Problem description — How many lines below contain the string "link"? Reply with the figure and no further words.

(Dataset entries)

────

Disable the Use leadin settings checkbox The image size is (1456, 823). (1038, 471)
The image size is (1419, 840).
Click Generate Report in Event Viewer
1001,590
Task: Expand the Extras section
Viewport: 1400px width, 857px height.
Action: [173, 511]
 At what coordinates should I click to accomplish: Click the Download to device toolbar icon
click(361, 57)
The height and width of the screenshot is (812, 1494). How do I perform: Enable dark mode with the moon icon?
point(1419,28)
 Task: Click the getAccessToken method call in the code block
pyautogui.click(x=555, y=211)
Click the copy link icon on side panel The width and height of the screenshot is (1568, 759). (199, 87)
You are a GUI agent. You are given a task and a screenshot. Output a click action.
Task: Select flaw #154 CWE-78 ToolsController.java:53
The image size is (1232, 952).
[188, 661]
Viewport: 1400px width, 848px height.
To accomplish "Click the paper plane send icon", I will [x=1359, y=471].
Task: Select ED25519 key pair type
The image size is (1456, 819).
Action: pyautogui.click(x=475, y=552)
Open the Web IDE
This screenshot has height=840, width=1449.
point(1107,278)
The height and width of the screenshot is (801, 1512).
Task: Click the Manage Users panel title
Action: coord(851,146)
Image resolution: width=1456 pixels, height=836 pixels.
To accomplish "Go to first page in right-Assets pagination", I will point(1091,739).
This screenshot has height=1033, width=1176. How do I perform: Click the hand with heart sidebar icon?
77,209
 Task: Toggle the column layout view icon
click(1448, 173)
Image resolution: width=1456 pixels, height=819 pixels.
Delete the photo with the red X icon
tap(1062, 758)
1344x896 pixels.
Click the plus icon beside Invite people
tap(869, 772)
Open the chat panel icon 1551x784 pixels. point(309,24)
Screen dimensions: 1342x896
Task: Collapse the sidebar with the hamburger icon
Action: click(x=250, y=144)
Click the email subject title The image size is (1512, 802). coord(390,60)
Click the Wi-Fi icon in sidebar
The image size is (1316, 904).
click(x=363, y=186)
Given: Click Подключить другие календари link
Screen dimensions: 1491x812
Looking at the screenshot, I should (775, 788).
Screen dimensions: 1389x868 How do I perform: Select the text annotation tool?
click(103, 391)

────

Result below — 2